BACKGROUND: There has been debate on which blood components should be included in autologous therapies. Autologous Protein Solution (APS) is a unique blood-derived therapy composed of concentrated white blood cells, platelets, and plasma to contain high concentrations of anti-inflammatory cytokines and anabolic growth factors to potentially address osteoarthritis. The primary aim of the exploratory secondary analysis was to identify characteristics of an Autologous Protein Solution (APS) that may correlate with improved Western Ontario and McMaster Universities Osteoarthritis Index (WOMAC) scores and OMERACT-OARSI responder status after treatment of subjects with an intra-articular injection of APS. METHODS: Eleven subjects were enrolled in a pilot study of a single intra-articular injection of APS in subjects with knee osteoarthritis. Two APS kits were processed per patient. The output of the first APS kit was injected intra-articularly. White blood cell (WBC) and cytokine concentrations were measured from the output of the second APS kit. WOMAC surveys were completed at baseline and at follow up visits. Linear regression analyses were performed on the blood components of APS with subject outcomes. Anderson-Darling analysis was used to determine whether the cytokine concentrations in whole blood and APS had a normal distribution. Either paired t-test analyses or Wilcoxon signed-rank analyses were performed for normal and non-parametrically distributed data, respectively.

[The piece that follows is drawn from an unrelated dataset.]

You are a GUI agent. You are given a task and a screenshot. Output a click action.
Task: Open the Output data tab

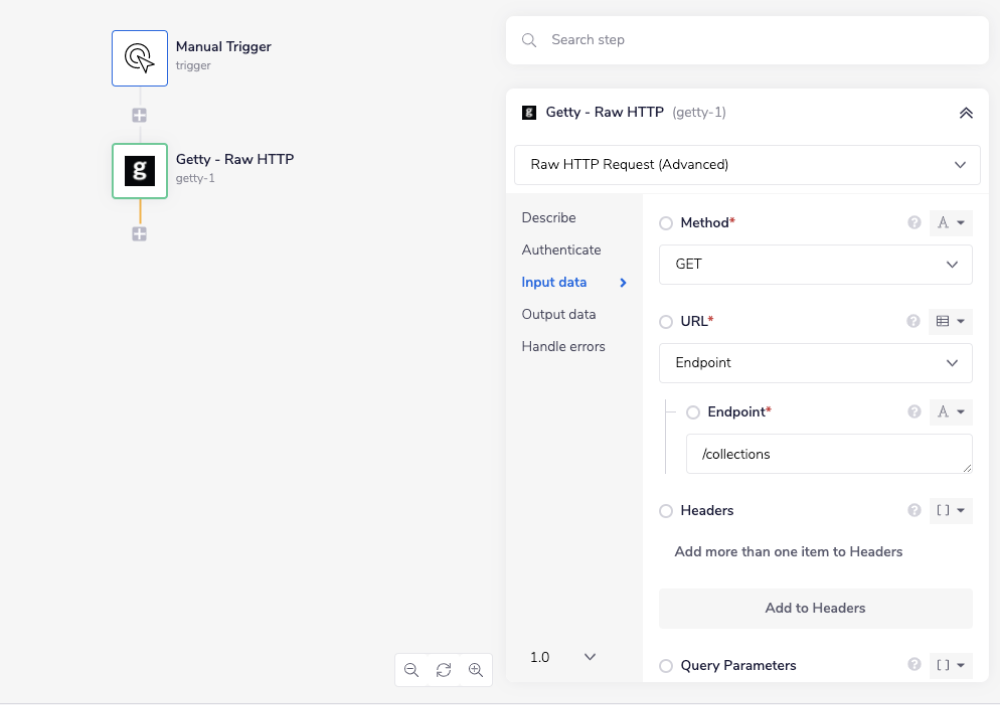coord(558,314)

RESULTS: The WBC concentration in APS was significantly (p < 0.05) and strongly (R(2) > 0.7) correlated with IL-1ra in APS but not significantly correlated with IL-1beta. The ratio of IL-1ra to IL-1beta in APS was significantly correlated with improved WOMAC pain scores one week and six months post-injection. 85.7 % of subjects whose APS had a IL-1ra:IL-1beta ratio greater than 1000 or a WBC count greater than 30 k/mul were OMERACT-OARSI responders six months post-injection. CONCLUSIONS: The correlations between the IL-1ra:IL-1beta ratio and WBC concentration in a subject's APS and their WOMAC pain scores and classification as OMERACT-OARSI responders suggest the potential utility of these characteristics as diagnostic markers. Additional studies are ongoing to determine whether APS is safe and effective and to further evaluate the relationship between APS composition and clinical outcomes. TRIAL REGISTRATION: ( NCT01773226 ).